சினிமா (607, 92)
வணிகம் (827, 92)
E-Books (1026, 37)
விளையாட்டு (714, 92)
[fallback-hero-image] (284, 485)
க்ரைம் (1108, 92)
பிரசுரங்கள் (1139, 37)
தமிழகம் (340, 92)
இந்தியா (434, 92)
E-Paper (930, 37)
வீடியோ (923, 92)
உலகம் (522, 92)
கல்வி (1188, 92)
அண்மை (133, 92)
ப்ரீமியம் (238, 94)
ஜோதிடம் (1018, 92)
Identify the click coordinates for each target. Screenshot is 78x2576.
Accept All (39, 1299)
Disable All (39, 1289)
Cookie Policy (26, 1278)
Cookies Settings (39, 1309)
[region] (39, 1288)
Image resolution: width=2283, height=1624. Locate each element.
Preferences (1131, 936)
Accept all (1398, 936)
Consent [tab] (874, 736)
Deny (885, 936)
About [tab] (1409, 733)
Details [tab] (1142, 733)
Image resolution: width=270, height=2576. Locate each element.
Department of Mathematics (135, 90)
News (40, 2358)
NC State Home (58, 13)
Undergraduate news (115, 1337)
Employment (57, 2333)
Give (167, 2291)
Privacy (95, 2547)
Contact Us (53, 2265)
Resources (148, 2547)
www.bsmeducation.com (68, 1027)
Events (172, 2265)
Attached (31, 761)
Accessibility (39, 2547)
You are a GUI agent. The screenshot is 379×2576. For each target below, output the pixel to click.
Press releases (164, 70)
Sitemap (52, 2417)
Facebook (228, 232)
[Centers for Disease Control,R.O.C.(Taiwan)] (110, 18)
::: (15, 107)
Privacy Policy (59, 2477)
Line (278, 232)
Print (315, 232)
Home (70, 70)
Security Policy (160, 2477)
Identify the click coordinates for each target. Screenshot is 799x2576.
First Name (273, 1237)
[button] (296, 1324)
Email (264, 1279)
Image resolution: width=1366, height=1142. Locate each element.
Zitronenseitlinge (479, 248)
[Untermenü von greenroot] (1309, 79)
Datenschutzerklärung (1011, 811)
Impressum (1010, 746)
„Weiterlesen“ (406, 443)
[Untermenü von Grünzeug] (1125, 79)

--------------------

[Exercise objective]: Type out the records above again, exactly the same.

[Response area]:
சினிமா (607, 92)
வணிகம் (827, 92)
E-Books (1026, 37)
விளையாட்டு (714, 92)
[fallback-hero-image] (284, 485)
க்ரைம் (1108, 92)
பிரசுரங்கள் (1139, 37)
தமிழகம் (340, 92)
இந்தியா (434, 92)
E-Paper (930, 37)
வீடியோ (923, 92)
உலகம் (522, 92)
கல்வி (1188, 92)
அண்மை (133, 92)
ப்ரீமியம் (238, 94)
ஜோதிடம் (1018, 92)
Identify the click coordinates for each target. Screenshot is 78x2576.
Accept All (39, 1299)
Disable All (39, 1289)
Cookie Policy (26, 1278)
Cookies Settings (39, 1309)
[region] (39, 1288)
Image resolution: width=2283, height=1624. Locate each element.
Preferences (1131, 936)
Accept all (1398, 936)
Consent [tab] (874, 736)
Deny (885, 936)
About [tab] (1409, 733)
Details [tab] (1142, 733)
Image resolution: width=270, height=2576. Locate each element.
Department of Mathematics (135, 90)
News (40, 2358)
NC State Home (58, 13)
Undergraduate news (115, 1337)
Employment (57, 2333)
Give (167, 2291)
Privacy (95, 2547)
Contact Us (53, 2265)
Resources (148, 2547)
www.bsmeducation.com (68, 1027)
Events (172, 2265)
Attached (31, 761)
Accessibility (39, 2547)
You are a GUI agent. The screenshot is 379×2576. For each target below, output the pixel to click.
Press releases (164, 70)
Sitemap (52, 2417)
Facebook (228, 232)
[Centers for Disease Control,R.O.C.(Taiwan)] (110, 18)
::: (15, 107)
Privacy Policy (59, 2477)
Line (278, 232)
Print (315, 232)
Home (70, 70)
Security Policy (160, 2477)
Identify the click coordinates for each target. Screenshot is 799x2576.
First Name (273, 1237)
[button] (296, 1324)
Email (264, 1279)
Image resolution: width=1366, height=1142. Locate each element.
Zitronenseitlinge (479, 248)
[Untermenü von greenroot] (1309, 79)
Datenschutzerklärung (1011, 811)
Impressum (1010, 746)
„Weiterlesen“ (406, 443)
[Untermenü von Grünzeug] (1125, 79)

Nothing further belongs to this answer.